REQUIRED TASK: Format every line of the material below as a JSON list of strings, one string per line, leaving out blank lines.

RECORDS FOR THE TASK:

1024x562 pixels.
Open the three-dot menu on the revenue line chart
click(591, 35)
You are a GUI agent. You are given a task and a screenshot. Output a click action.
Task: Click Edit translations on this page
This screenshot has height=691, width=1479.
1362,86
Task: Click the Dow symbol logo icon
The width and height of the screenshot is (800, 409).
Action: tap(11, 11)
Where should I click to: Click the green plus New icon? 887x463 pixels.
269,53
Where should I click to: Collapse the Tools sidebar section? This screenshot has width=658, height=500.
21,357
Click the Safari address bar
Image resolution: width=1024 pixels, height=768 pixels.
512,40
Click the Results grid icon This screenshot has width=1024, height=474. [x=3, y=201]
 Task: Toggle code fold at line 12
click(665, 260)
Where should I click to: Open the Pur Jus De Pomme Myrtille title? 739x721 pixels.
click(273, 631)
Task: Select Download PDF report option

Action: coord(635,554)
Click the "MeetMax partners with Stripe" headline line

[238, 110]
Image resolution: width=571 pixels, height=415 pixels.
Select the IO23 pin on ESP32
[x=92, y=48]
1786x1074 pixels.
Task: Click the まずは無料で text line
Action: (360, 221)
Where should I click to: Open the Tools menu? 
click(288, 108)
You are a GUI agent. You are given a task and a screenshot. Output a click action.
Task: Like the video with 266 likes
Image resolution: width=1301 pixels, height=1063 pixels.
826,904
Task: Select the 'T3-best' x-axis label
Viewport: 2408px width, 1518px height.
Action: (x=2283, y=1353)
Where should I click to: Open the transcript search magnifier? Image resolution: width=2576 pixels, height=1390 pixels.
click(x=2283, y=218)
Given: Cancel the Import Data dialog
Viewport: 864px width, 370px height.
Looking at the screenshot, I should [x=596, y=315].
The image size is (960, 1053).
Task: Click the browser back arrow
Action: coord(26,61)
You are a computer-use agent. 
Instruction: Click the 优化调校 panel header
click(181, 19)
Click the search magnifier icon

EXPECTED ANSWER:
[
  "1024x562 pixels.",
  "Open the three-dot menu on the revenue line chart",
  "click(591, 35)",
  "You are a GUI agent. You are given a task and a screenshot. Output a click action.",
  "Task: Click Edit translations on this page",
  "This screenshot has height=691, width=1479.",
  "1362,86",
  "Task: Click the Dow symbol logo icon",
  "The width and height of the screenshot is (800, 409).",
  "Action: tap(11, 11)",
  "Where should I click to: Click the green plus New icon? 887x463 pixels.",
  "269,53",
  "Where should I click to: Collapse the Tools sidebar section? This screenshot has width=658, height=500.",
  "21,357",
  "Click the Safari address bar",
  "Image resolution: width=1024 pixels, height=768 pixels.",
  "512,40",
  "Click the Results grid icon This screenshot has width=1024, height=474. [x=3, y=201]",
  " Task: Toggle code fold at line 12",
  "click(665, 260)",
  "Where should I click to: Open the Pur Jus De Pomme Myrtille title? 739x721 pixels.",
  "click(273, 631)",
  "Task: Select Download PDF report option",
  "Action: coord(635,554)",
  "Click the \"MeetMax partners with Stripe\" headline line",
  "[238, 110]",
  "Image resolution: width=571 pixels, height=415 pixels.",
  "Select the IO23 pin on ESP32",
  "[x=92, y=48]",
  "1786x1074 pixels.",
  "Task: Click the まずは無料で text line",
  "Action: (360, 221)",
  "Where should I click to: Open the Tools menu? ",
  "click(288, 108)",
  "You are a GUI agent. You are given a task and a screenshot. Output a click action.",
  "Task: Like the video with 266 likes",
  "Image resolution: width=1301 pixels, height=1063 pixels.",
  "826,904",
  "Task: Select the 'T3-best' x-axis label",
  "Viewport: 2408px width, 1518px height.",
  "Action: (x=2283, y=1353)",
  "Where should I click to: Open the transcript search magnifier? Image resolution: width=2576 pixels, height=1390 pixels.",
  "click(x=2283, y=218)",
  "Given: Cancel the Import Data dialog",
  "Viewport: 864px width, 370px height.",
  "Looking at the screenshot, I should [x=596, y=315].",
  "The image size is (960, 1053).",
  "Task: Click the browser back arrow",
  "Action: coord(26,61)",
  "You are a computer-use agent. ",
  "Instruction: Click the 优化调校 panel header",
  "click(181, 19)",
  "Click the search magnifier icon"
]